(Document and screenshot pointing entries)
-=-=-=-=-

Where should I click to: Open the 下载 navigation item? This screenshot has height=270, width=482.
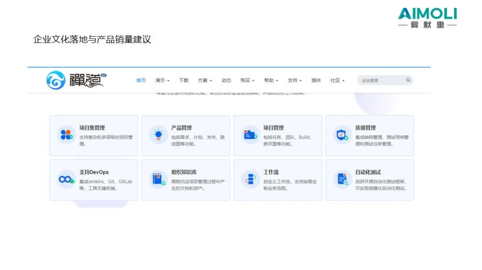184,80
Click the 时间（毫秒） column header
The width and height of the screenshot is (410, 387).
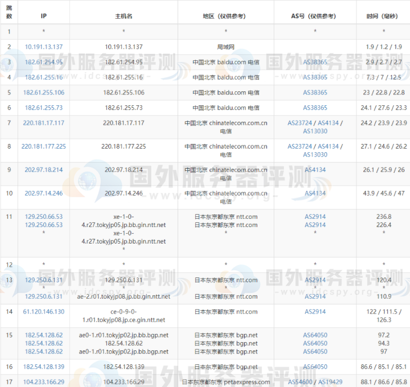pyautogui.click(x=383, y=17)
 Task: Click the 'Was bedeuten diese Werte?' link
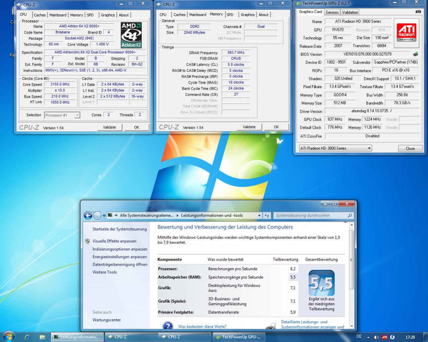coord(202,327)
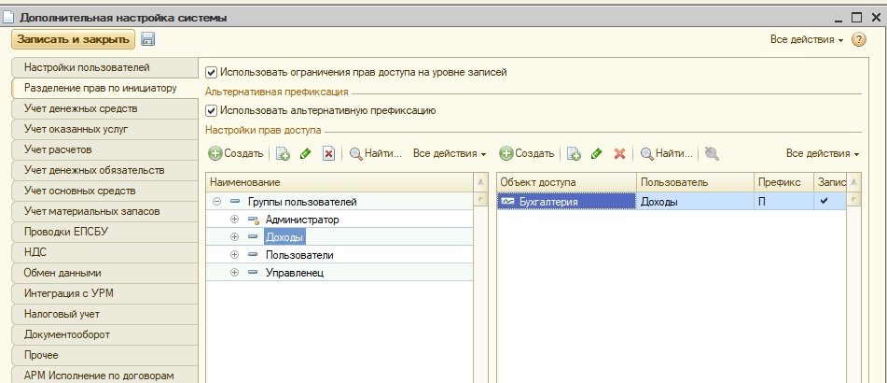
Task: Click cancel search icon in right toolbar
Action: [x=712, y=153]
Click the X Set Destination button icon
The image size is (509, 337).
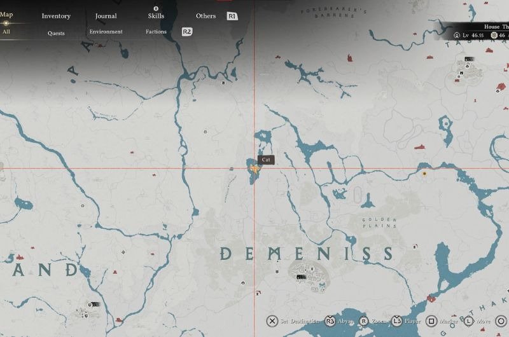pos(272,321)
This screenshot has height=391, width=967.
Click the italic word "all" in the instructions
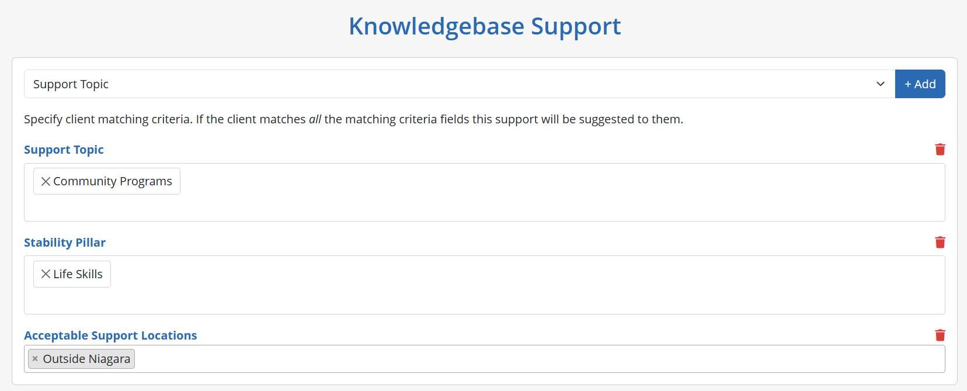315,119
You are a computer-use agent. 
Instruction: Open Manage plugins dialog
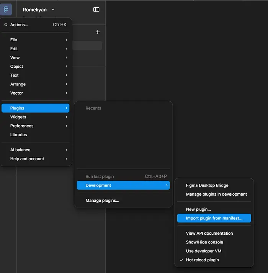click(x=102, y=201)
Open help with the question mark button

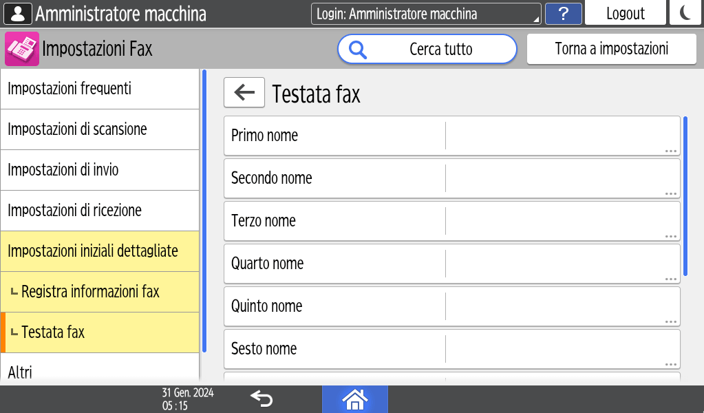[x=563, y=14]
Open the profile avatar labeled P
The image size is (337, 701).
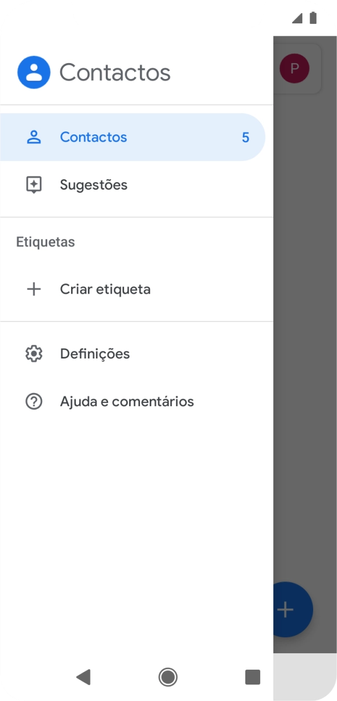294,68
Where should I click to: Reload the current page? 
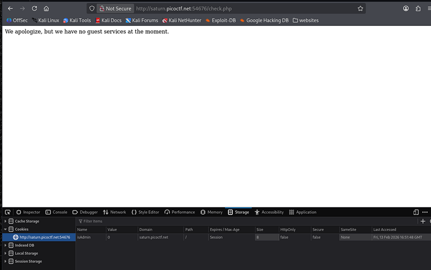(34, 9)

-=-=-=-=-

**What is required**: Give back every line of the entries above word for word, leaving out the pictures.

**Result**:
Where should I click to: Open the 下载 navigation item? This screenshot has height=270, width=482.
184,80
Click the 时间（毫秒） column header
The width and height of the screenshot is (410, 387).
pyautogui.click(x=383, y=17)
 Task: Click the 'Was bedeuten diese Werte?' link
coord(202,327)
Task: Click cancel search icon in right toolbar
Action: [x=712, y=153]
Click the X Set Destination button icon
The image size is (509, 337).
pos(272,321)
This screenshot has height=391, width=967.
Click the italic word "all" in the instructions
315,119
You are a computer-use agent. 
Instruction: Open Manage plugins dialog
click(x=102, y=201)
Open help with the question mark button

[x=563, y=14]
Open the profile avatar labeled P
The image size is (337, 701).
294,68
Where should I click to: Reload the current page? 
(34, 9)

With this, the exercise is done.